Hebrews 4:13, our word for today from the Word of God, assures us that "nothing in all creation is hidden from God's sight. Everything is uncovered and laid bare before the eyes of Him to whom we must give account." That couldn't be more blunt. God has seen it all. And if God knows, and He does, you're caught. Oh, the consequences, the judgment may not come instantaneously, but be sure they'll come. In the words of Numbers 32:23, "Be sure your sin will find you out." There's no such thing as anonymous sin or as sin you get away with.

What we just read describes God, the great Creator of the universe and the Creator of you, as "Him to whom we must give account." In other words, you'll stand before God one day, and no one knows when their appointment with God is going to be.
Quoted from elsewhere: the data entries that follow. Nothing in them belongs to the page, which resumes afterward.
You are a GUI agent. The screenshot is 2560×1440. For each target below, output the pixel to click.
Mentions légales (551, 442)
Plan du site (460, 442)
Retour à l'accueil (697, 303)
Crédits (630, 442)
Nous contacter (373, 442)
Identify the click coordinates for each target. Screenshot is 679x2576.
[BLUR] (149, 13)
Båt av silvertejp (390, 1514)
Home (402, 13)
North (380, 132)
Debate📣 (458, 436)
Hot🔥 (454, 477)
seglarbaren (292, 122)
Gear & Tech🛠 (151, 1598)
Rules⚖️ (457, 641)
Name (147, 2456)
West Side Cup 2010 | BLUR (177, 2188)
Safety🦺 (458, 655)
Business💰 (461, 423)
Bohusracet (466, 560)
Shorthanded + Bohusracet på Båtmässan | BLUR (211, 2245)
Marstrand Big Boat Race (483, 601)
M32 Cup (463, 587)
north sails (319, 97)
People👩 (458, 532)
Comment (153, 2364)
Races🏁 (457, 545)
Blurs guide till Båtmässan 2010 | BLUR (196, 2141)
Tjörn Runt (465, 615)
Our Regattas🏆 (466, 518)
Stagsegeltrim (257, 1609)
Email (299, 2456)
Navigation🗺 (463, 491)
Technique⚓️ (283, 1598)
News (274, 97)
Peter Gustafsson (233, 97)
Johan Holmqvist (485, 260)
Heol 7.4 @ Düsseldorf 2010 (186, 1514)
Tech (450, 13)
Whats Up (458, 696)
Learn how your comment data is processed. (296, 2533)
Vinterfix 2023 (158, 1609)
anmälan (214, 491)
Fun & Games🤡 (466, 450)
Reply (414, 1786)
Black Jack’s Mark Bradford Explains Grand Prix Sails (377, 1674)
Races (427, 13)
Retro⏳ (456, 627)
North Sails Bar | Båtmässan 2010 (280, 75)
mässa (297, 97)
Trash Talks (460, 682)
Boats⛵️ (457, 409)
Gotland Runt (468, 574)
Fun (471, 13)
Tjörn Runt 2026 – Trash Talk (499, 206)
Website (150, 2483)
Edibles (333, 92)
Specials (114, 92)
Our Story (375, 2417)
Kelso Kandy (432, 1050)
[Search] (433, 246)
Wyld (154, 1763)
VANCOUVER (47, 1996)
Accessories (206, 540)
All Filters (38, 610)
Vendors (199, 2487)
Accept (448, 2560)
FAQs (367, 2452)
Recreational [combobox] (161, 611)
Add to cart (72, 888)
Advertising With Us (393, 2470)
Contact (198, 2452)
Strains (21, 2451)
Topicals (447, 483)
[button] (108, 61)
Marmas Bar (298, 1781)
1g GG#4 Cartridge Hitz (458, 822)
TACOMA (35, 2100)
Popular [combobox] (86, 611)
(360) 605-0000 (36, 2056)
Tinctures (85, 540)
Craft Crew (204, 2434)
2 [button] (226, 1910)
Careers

There will be no excuses, no rationalizations, no cover-ups, no plea bargains-just reckoning. What you think is a secret isn't a secret with the only One who really matters. Romans 2:16, "God will judge men's secrets through Jesus Christ" (Romans 2:16). Maybe you've fooled everyone. You can't fool Him.

The thought of facing the judgment of the God against whom we've all rebelled is nothing short of terrifying. As the Bible says, "It is a dreadful thing to fall into the hands of the living God" (Hebrews 10:31). But the amazing good news Jesus brought is that you and I don't have to pay that awful death penalty for our sin. Someone already did. Jesus did. In the words of the Bible, "He loved us and sent His Son as an atoning sacrifice for our sins" (1 John 4:10). Imagine, God's love for you is so great He poured the hell for your sin against Him on His own Son so you would never have to pay for it yourself; so you could spend eternity in the heaven that you could never deserve rather than the hell that we all deserve. He really, really loves you. He went a long way to forgive you.

But you have to first face your sin and see it for what it is. It's the defiant hijacking of your life from the God who made you. That's what it is. Then you have to decide that you're ready to turn from the sin that killed Jesus and place your life in His hands, which is where you were created to be anyway. And the weight of a lifetime of sinning, the weight of a lifetime of secrets and darkness can come off your shoulders this very day because, as the Bible says, "The blood of Jesus, His Son, purifies us from all sin" (1 John 1:7). He is alive today. You can tell Him right now, "Jesus, Your death for my sin is my only hope and I am Yours starting today."

Next step, would you go to our website, ANewStory.com, and let me show you there how you can be sure that you belong to Jesus Christ and that every sin you've ever committed can be erased from God's book today.

This can be the day of your new beginning, when God's spiritual shower makes you clean and every sin of your life is erased from His book. This could be the day that your judgment is cancelled.